Benefits of EBS vs. instance-store (and vice-versa) [closed]
Asked Answered
B

10

388

I'm unclear as to what benefits I get from EBS vs. instance-store for my instances on Amazon EC2. If anything, it seems that EBS is way more useful (stop, start, persist + better speed) at relatively little difference in cost...? Also, is there any metric as to whether more people are using EBS now that it's available, considering it is still relatively new?

Blackcap answered 2/9, 2010 at 19:29 Comment(6)
alestic.com/2012/01/ec2-ebs-boot-recommendedJamilla
also "micro" is only available if you are using EBS backed instances.Coriss
Instance Store volumes are much faster and do not a network based storage!Parol
I personally use the instance-store for dumping my up and running MongoDB collection into it and putting it on S3 for two reasons. First it's separated and it won't take down write speed on my 10-volume EBS RAID. Second is that it's way faster than EBS and since it comes with my instance there is no point for me to create extra EBS volumes to do the dumping and destroy them after putting them on S3. hope it helps and not constructive my a..Spill
I'm half way through AWS User Guide (700 pages). Have read carefully about EBS and Instance Storage. I still cannot understand why there is such differences. And even more puzzled as why Instance store is equivalent to S3 but is named differently. The question must be re-opened to receive more contribution to useful answers.Functionalism
@Functionalism Instance Store is the local disk(s) of the physical server and not the same thing as S3 or EBS. Instance Store is ephemeral, so anything in it is lost after the instance is restarted.Kalevala
A
299

The bottom line is you should almost always use EBS backed instances.

Here's why

  • EBS backed instances can be set so that they cannot be (accidentally) terminated through the API.
  • EBS backed instances can be stopped when you're not using them and resumed when you need them again (like pausing a Virtual PC), at least with my usage patterns saving much more money than I spend on a few dozen GB of EBS storage.
  • EBS backed instances don't lose their instance storage when they crash (not a requirement for all users, but makes recovery much faster)
  • You can dynamically resize EBS instance storage.
  • You can transfer the EBS instance storage to a brand new instance (useful if the hardware at Amazon you were running on gets flaky or dies, which does happen from time to time)
  • It is faster to launch an EBS backed instance because the image does not have to be fetched from S3.
  • If the hardware your EBS-backed instance is scheduled for maintenance, stopping and starting the instance automatically migrates to new hardware. I was also able to move an EBS-backed instance on failed hardware by force-stopping the instance and launching it again (your mileage may vary on failed hardware).

I'm a heavy user of Amazon and switched all of my instances to EBS backed storage as soon as the technology came out of beta. I've been very happy with the result.

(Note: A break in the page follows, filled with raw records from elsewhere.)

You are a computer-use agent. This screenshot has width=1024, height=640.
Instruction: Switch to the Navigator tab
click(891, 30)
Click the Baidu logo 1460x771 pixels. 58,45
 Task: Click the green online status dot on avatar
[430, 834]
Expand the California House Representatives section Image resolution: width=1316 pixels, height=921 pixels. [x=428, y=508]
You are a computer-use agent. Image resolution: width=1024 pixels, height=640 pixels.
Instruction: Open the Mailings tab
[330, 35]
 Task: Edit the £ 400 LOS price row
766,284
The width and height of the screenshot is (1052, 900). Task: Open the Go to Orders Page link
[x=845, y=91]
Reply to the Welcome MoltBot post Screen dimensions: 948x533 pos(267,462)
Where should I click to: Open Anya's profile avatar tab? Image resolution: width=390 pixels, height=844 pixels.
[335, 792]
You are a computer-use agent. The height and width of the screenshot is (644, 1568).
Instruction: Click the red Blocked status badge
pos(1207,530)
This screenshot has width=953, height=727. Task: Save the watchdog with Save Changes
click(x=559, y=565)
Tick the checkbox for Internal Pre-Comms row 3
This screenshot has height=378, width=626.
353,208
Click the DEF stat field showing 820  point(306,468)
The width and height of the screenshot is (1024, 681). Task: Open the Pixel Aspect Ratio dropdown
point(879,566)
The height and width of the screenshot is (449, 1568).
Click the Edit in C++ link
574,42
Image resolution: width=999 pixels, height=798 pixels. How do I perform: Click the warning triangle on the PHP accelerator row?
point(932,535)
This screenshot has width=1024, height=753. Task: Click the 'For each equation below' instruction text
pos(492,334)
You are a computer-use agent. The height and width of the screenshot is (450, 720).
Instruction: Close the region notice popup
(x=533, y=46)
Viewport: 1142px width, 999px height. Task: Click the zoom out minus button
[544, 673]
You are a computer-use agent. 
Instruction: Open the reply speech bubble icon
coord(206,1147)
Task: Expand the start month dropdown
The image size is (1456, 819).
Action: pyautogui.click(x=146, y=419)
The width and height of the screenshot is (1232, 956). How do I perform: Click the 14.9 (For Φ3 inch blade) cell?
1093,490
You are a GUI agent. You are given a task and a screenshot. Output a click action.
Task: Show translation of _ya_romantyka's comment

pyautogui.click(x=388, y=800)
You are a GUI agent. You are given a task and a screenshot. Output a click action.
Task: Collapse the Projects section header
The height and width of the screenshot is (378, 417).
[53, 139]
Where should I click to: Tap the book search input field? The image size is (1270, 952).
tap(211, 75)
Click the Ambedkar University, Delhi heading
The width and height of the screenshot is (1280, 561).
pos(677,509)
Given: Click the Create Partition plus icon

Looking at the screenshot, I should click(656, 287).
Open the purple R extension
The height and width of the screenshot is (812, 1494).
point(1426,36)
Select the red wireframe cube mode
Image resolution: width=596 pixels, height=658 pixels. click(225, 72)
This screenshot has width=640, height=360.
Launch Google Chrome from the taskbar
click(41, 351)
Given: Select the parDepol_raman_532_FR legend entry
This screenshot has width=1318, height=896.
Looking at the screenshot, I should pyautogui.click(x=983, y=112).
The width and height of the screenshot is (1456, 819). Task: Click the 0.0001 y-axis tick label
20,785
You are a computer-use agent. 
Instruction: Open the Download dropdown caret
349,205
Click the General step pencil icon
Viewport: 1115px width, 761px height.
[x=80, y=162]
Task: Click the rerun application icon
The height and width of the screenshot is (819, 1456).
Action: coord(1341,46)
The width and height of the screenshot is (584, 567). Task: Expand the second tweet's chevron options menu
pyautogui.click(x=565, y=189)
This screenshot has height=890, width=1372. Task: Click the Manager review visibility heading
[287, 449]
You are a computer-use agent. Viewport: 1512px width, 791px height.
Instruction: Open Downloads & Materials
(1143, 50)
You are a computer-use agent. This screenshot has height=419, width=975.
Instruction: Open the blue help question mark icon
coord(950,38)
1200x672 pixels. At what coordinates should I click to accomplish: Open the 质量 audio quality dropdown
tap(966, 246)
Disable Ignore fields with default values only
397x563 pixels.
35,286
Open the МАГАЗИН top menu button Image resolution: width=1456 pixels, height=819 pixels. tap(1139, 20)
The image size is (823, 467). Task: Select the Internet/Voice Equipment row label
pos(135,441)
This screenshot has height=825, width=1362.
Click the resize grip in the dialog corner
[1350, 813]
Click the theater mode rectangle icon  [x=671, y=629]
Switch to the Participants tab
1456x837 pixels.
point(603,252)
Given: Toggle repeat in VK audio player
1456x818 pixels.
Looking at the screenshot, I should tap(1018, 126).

EBS can still fail - not a silver bullet

Keep in mind that any piece of cloud-based infrastructure can fail at any time. Plan your infrastructure accordingly. While EBS-backed instances provide certain level of durability compared to ephemeral storage instances, they can and do fail. Have an AMI from which you can launch new instances as needed in any availability zone, back up your important data (e.g. databases), and if your budget allows it, run multiple instances of servers for load balancing and redundancy (ideally in multiple availability zones).

When Not To

At some points in time, it may be cheaper to achieve faster IO on Instance Store instances. There was a time when it was certainly true. Now there are many options for EBS storage, catering to many needs. The options and their pricing evolve constantly as technology changes. If you have a significant amount of instances that are truly disposable (they don't affect your business much if they just go away), do the math on cost vs. performance. EBS-backed instances can also die at any point in time, but my practical experience is that EBS is more durable.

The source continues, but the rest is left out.